SHERMAN OAKS — Carol Levin shops for a living. Immaculately dressed and loaded with ideas about the finer points of collectible crystal and designer ready-to-wear clothing, Levin is one of a small but elite cadre of personal shoppers who serve clients for such upscale stores as Macy's, Nordstrom and Bloomingdale's.
"For the people who are my clients, I have all the information they need at my fingertips," says Levin, manager of Sherman Oaks-based Macy's By Appointment, the store's personal shopping service. "If they like to buy Hanes nylons, I can call and tell them when they're going on sale. And then I can put some aside for them if they wish."
Nonetheless, the services offered by Levin and other personal shoppers are a costly item for retailers as upper-end department stores continue to struggle with their sales growth; analysts estimate that growth this holiday season for the high-end shops is expected at only 2%, compared with 6% sales growth or more over last year for more price-driven retailers such as Wal-Mart and Target.
There's also the problem of not enough help. With the unemployment rate very low, retailers have had a hard time finding people for holiday work.
"It's been extremely difficult to get enough holiday help, but the stores have responded by trying to operate with fewer people," notes Carl Steidtmann, chief retail economist for PricewaterhouseCoopers. "And they've done a good job at it with better computer management of inventories, closer relationships with their suppliers and, at the end of the day, fewer people needed to move merchandise around and fewer markdowns. That has helped their bottom line."
With these kinds of problems, why do the finer shops commit extra people to service a small percentage of their clientele?
"They've got to do this because that's the marketplace they play in," says Richard Giss, an analyst with Los Angeles-based Deloitte & Touche LLP. "They are not price-driven retailers and they've got to appeal to upper-end buyers."
Macy's in Sherman Oaks, for example, has three full-time and one part-time personal shopper. Bloomingdale's in Sherman Oaks has two and Nordstrom, with stores in Glendale and Canoga Park, has seven personal shoppers (three in Glendale, four in Canoga Park) who each service four to five clients a day.
While all personal shoppers say their gratis services are offered to any client, be it someone who is prepared to spend $5 or $5,000, many admit that the people who use their services tend to be busy executives and wealthier clients who want to leverage the shoppers' creative juices when it comes to gift buying and wardrobe stocking.
"I had this gal in a nearby law firm who had no time to do her Christmas shopping," says Joni Jemelian, an 11-year employee at Nordstrom in Glendale who became a personal wardrobe consultant two years ago. "So she e-mailed me all the people she was shopping for, her budget, their sizes, color preferences, etc. I picked out the items, had it all gift-wrapped, charged it to her credit card and had the packages sent to her office."
Carol Levin believes her company is taking personal shopping to the next level with a new computerized "clienteling" system.
"I keep all my clients' birthdays, their anniversaries, their Christmas lists in that computer," Levin says. "I'll call a client when her daughter's birthday is coming up to see what she wants to buy. Or remind someone about an anniversary."

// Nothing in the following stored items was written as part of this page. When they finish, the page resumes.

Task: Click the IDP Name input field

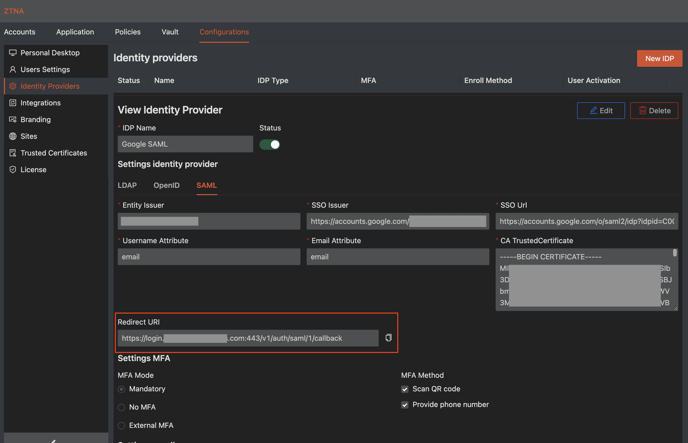Action: click(185, 144)
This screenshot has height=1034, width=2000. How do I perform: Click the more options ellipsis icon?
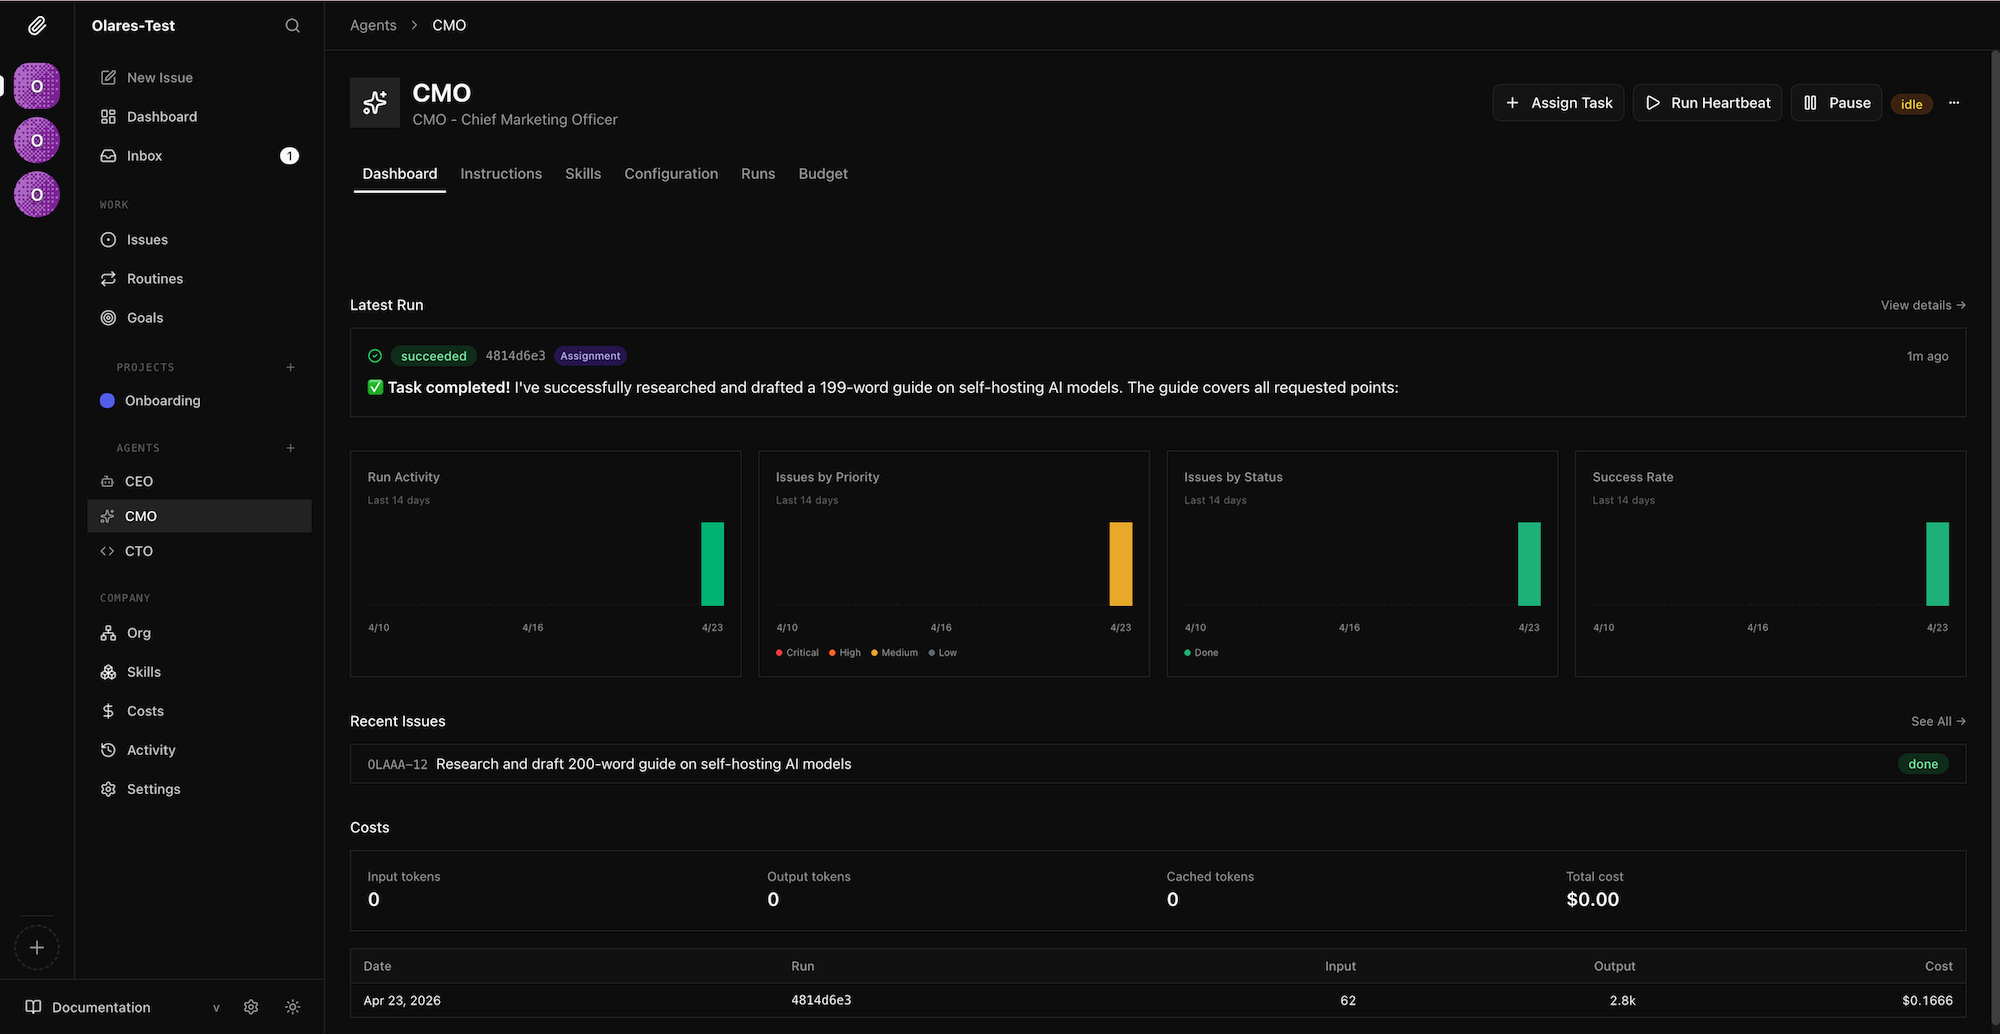point(1953,103)
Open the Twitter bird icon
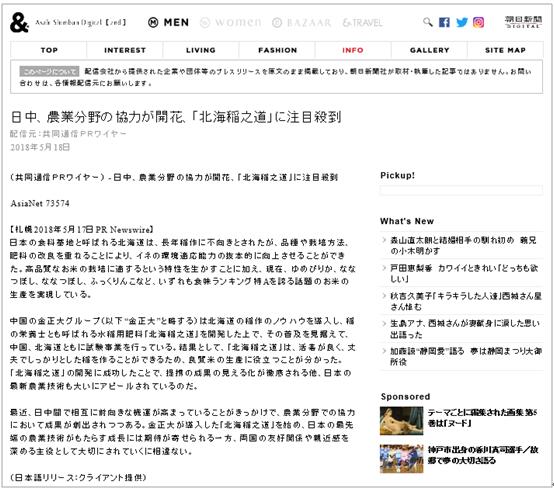Screen dimensions: 554x491 [461, 23]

And when the Christmas crunch is over--and many personal shoppers agree that the crunch got underway earlier than usual this year, around the beginning of November--the emphasis for them usually shifts to fleshing out people's wardrobes. Nordstrom, for example, initiated its personal shopper program in 1981 after store executives found that salespeople were picking out full wardrobes for clients. The store now has its shoppers certified in bra-fitting and shoe-fitting.
"A lot of my job is fashion consulting," notes Jemelian. "And the big thing right now is business casual."
So when Jemelian, 34, makes her initial contact with a new client, she says she concentrates on being a good listener.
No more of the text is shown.